START MATERIAL PROVIDED

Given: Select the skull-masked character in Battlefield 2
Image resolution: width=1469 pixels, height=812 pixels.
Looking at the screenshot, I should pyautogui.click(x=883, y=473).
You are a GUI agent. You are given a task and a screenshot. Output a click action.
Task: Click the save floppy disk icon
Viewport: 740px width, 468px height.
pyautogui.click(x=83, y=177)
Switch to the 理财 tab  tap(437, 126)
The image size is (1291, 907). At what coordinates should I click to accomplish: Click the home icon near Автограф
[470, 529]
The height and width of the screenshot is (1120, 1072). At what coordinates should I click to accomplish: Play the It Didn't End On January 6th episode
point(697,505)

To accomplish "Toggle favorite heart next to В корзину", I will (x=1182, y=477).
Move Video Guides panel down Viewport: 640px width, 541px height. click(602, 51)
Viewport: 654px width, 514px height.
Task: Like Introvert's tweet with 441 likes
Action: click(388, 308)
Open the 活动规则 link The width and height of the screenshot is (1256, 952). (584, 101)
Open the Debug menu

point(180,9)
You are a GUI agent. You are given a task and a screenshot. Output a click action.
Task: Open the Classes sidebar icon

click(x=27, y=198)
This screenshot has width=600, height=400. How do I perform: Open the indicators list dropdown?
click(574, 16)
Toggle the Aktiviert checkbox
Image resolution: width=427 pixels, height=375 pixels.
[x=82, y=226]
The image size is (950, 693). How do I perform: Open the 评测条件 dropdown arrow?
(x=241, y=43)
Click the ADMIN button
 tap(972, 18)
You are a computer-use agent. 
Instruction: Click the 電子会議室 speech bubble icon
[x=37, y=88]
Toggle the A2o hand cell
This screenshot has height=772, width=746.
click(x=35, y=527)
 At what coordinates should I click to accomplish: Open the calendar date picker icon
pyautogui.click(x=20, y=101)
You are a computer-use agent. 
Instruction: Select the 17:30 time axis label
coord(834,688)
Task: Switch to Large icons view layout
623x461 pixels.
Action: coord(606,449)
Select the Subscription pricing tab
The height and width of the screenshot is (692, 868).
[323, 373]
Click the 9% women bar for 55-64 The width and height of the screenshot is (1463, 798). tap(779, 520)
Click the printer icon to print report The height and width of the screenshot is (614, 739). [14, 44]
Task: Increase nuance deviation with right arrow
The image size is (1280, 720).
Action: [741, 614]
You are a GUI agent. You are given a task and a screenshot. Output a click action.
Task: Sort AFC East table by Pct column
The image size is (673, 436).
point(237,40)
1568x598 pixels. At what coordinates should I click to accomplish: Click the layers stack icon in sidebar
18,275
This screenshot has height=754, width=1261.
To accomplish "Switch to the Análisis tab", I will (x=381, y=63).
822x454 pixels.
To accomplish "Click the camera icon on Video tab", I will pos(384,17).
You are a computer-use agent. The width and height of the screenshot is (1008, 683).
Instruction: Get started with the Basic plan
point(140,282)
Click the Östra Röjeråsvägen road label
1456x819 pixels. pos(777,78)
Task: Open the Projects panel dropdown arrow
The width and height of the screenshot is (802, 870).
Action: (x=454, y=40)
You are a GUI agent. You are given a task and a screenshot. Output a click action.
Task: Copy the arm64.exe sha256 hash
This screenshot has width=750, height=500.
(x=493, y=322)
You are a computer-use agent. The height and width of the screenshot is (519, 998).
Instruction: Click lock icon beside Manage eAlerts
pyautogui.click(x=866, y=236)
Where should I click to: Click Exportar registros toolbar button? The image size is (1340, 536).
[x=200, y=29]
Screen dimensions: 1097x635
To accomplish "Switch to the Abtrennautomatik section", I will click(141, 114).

END MATERIAL PROVIDED

# WHAT IS EXPECTED
In the records shown above, how many lines include the word "Switch"? Answer with the number only.

# RESULT OF THE TASK
4